### DATA PROVIDED:
◆ ◆ ◆ ◆ ◆

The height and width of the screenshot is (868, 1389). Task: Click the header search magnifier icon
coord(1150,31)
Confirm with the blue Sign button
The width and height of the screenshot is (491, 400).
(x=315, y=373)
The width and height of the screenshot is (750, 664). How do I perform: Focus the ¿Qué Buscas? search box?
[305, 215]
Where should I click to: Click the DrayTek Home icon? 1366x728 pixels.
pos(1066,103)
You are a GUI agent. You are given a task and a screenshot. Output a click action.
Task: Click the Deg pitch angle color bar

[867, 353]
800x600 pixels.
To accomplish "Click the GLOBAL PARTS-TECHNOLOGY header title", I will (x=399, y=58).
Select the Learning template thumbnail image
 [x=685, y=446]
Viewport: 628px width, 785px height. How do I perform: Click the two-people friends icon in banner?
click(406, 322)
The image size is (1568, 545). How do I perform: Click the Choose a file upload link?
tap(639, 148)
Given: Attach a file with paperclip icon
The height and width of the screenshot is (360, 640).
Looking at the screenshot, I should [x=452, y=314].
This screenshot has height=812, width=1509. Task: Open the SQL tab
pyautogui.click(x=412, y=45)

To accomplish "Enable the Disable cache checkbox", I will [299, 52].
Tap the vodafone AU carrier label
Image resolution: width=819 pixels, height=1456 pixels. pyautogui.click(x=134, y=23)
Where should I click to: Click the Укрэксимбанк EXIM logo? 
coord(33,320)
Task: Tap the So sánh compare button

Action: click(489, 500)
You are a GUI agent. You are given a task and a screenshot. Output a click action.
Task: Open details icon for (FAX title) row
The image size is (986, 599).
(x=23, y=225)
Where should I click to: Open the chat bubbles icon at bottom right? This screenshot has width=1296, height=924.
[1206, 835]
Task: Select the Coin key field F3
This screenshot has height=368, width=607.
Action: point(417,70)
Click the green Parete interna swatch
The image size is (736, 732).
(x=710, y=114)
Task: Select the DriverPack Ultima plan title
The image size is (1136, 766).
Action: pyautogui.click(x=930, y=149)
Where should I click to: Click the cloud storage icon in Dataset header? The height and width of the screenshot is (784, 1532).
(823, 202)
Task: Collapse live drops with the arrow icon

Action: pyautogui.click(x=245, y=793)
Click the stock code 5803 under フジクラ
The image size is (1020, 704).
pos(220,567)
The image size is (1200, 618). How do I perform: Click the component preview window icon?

◆ ◆ ◆ ◆ ◆

### TASK TO COMPLETE:
Your task is to output all of the data above word for word.

### SOLUTION:
The height and width of the screenshot is (868, 1389). Task: Click the header search magnifier icon
coord(1150,31)
Confirm with the blue Sign button
The width and height of the screenshot is (491, 400).
(x=315, y=373)
The width and height of the screenshot is (750, 664). How do I perform: Focus the ¿Qué Buscas? search box?
[305, 215]
Where should I click to: Click the DrayTek Home icon? 1366x728 pixels.
pos(1066,103)
You are a GUI agent. You are given a task and a screenshot. Output a click action.
Task: Click the Deg pitch angle color bar

[867, 353]
800x600 pixels.
To accomplish "Click the GLOBAL PARTS-TECHNOLOGY header title", I will (x=399, y=58).
Select the Learning template thumbnail image
 [x=685, y=446]
Viewport: 628px width, 785px height. How do I perform: Click the two-people friends icon in banner?
click(406, 322)
The image size is (1568, 545). How do I perform: Click the Choose a file upload link?
tap(639, 148)
Given: Attach a file with paperclip icon
The height and width of the screenshot is (360, 640).
Looking at the screenshot, I should [x=452, y=314].
This screenshot has height=812, width=1509. Task: Open the SQL tab
pyautogui.click(x=412, y=45)

To accomplish "Enable the Disable cache checkbox", I will [299, 52].
Tap the vodafone AU carrier label
Image resolution: width=819 pixels, height=1456 pixels. pyautogui.click(x=134, y=23)
Where should I click to: Click the Укрэксимбанк EXIM logo? 
coord(33,320)
Task: Tap the So sánh compare button

Action: click(489, 500)
You are a GUI agent. You are given a task and a screenshot. Output a click action.
Task: Open details icon for (FAX title) row
The image size is (986, 599).
(x=23, y=225)
Where should I click to: Open the chat bubbles icon at bottom right? This screenshot has width=1296, height=924.
[1206, 835]
Task: Select the Coin key field F3
This screenshot has height=368, width=607.
Action: point(417,70)
Click the green Parete interna swatch
The image size is (736, 732).
(x=710, y=114)
Task: Select the DriverPack Ultima plan title
The image size is (1136, 766).
Action: pyautogui.click(x=930, y=149)
Where should I click to: Click the cloud storage icon in Dataset header? The height and width of the screenshot is (784, 1532).
(823, 202)
Task: Collapse live drops with the arrow icon

Action: pyautogui.click(x=245, y=793)
Click the stock code 5803 under フジクラ
The image size is (1020, 704).
pos(220,567)
The image size is (1200, 618). How do I perform: Click the component preview window icon?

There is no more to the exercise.